Checking against Kroski’s (2008, p. 54) list of common features of social bookmarking tools:

  • Bookmarklets
  • Bookmarks
  • Tags
    • As well as using as many keywords as possible, I used subject codes and terms to save and share material for classes. I tagged with todo and toread, but rarely checked back on those. I have often sought out tagging strategies, hoping to improve my rediscoverability and reusability. Did I save any in Delicious? <– something to seek
    • The tagroll (in other tools called a tag cloud) I created for a blog sidebar in 2006 was lost in an upgrade, and became irrelevant when Blogger finally got labels.
    • Although Delicious no longer encourage(teach) them, there is apparently a WordPress Plugin. <– something to try
  • Search
    • My favourite feature because it searches my notes as well as the tags and titles.
    • However I was miffed when the option to first search just my own links disappeared.
    • I search my own collection either to inform a conversation from something I believe I saved, or to rediscover a variety of material that I am sure I gathered although I do not recall the specific tag.
  • Subscriptions / Saved by others
    • I followed the delicious accounts of bloggers whose collections looked to be regularly interesting, and I check them out somewhere between occasionally and rarely.
  • Global Tag Cloud
    • Perhaps this became less popular because Delicious dumped it for highlighting stacks. I certainly rarely looked at it.

Other features/functions:

  • Private Tags – occasionally came in handy, particularly when “for:” was a tag; or when I prefer my research to be private.
  • Tag Bundles
    • I found handy as a home-educator to bundle tags into the key learning areas – eg: my SOSE bundle.
  • Linkrolls
    • Delicious stopped encouraging these (by no longer showing how to make them), however I managed to resurrect and edit the code to gather material in a post on research diaries a year ago;
    • People got around this with widgets and gadgets.  However the download burden for loading widgets needs to be considered if serving a mobile audience. I would want to be able to track its usage to see whether it was worth it.
    • Can I create them again for this WordPress site? <– something to try?
  • Daily post to blog
    • When I tried it with blogger it required a workaround with diigo;
    • yuck.  This is a great way to lose an audience.  Receiving such posts through my RSS feeds was boring. Sure I found one or two interesting items, but too many were just links with no context.
    • It might work out okay if you are careful about
      • volume (for daily posts I’d recommend no more than three new links)
      • only using it if it includes your own notes, and
      • writing engaging, personal perspective notes.
  • Send to others & Twitter
    • I used the for: tag until a Send field appeared and also emailed while saving.
    • Long ago while saving a link I know I sent @twitter, yet my search of Twitter with from:moonflowrdragon source:delicious came up blank


    • have asked @Delicious

[Update 26 July] and received reply, conversation, and answers

  • import/export
    • In the mists of time I believe I imported a file of bookmarks to Delicious.
    • In the aforementioned search for an autopost option, I exported to Diigo.
    • During the Yahoo! crisis I learned to backup. My choice was to re-install a Diigo toolbar, import my latest, and subsequently save to Delicious via Diigo.
  • Stacks (when Avos bought Delicious back).
    • for the experiment, I tried it out in summer 2011/2012 and even made one public; <–Try another? maybe libraries using delicious?
    • I never really took to it because I saw no value in sending people away from my/organisational site.
    • Most uses I’ve read about already were primary or early secondary school gathering activities. <–something to search?

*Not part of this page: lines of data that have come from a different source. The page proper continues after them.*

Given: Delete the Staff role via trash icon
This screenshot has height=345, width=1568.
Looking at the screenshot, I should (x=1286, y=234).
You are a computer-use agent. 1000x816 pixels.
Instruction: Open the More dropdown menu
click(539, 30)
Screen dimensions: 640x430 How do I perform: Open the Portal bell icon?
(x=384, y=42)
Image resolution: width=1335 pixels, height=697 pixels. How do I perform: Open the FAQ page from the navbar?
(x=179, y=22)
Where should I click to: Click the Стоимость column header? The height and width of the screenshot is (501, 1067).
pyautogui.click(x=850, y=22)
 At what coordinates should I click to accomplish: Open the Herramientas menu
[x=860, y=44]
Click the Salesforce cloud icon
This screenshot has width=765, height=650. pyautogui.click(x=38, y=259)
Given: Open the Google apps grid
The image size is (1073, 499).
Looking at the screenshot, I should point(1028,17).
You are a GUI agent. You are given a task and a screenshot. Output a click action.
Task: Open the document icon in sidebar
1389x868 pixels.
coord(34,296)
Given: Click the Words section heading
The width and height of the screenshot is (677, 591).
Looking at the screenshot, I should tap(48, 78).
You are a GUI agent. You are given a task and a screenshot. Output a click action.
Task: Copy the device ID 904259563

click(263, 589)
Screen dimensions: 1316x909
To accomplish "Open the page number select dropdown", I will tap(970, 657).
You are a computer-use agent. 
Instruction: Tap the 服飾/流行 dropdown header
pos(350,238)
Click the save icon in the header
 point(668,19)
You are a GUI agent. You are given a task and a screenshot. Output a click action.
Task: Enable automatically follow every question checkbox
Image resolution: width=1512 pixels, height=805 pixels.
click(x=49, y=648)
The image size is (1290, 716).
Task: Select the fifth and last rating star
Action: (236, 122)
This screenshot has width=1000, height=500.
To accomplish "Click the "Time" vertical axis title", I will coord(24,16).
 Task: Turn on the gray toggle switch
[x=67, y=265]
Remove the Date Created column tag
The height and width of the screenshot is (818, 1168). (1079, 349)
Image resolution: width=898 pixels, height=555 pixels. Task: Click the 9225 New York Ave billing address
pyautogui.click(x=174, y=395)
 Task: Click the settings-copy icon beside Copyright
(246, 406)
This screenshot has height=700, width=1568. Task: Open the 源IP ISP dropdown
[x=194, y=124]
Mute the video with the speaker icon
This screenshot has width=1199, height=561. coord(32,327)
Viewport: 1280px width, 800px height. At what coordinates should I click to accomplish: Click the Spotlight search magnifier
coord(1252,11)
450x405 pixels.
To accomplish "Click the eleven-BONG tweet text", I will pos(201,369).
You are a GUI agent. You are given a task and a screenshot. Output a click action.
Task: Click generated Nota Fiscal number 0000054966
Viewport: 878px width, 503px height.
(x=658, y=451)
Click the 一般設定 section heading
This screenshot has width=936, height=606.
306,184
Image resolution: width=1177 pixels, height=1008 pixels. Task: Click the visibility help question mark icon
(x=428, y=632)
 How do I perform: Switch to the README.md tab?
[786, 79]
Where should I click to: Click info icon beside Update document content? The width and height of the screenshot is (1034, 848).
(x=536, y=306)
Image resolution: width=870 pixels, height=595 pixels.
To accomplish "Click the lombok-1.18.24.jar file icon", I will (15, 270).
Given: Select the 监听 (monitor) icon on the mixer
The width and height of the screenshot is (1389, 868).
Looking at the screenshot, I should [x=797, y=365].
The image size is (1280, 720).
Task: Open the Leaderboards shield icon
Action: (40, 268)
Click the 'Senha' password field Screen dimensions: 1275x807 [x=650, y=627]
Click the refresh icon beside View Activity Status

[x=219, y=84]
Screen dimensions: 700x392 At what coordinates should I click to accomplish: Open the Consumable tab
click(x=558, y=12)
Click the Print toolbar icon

Since the start of INF206:

  • Save from Twitter & Facebook. <–something tried
    • Email from Delicious was timely – set up very easy;
    • Useful for backing up tweets with links… but that means it will have backed up links to all of the blogposts that automatically tweet!

… what have I missed?

After all of that, my learning plan still needs a starting point on how information services can use tools like Delicious… Next Time.


Kroski, E. (2008). Web 2.0 for librarians and information professionals. New York: Neal-Schuman Publishers, Inc.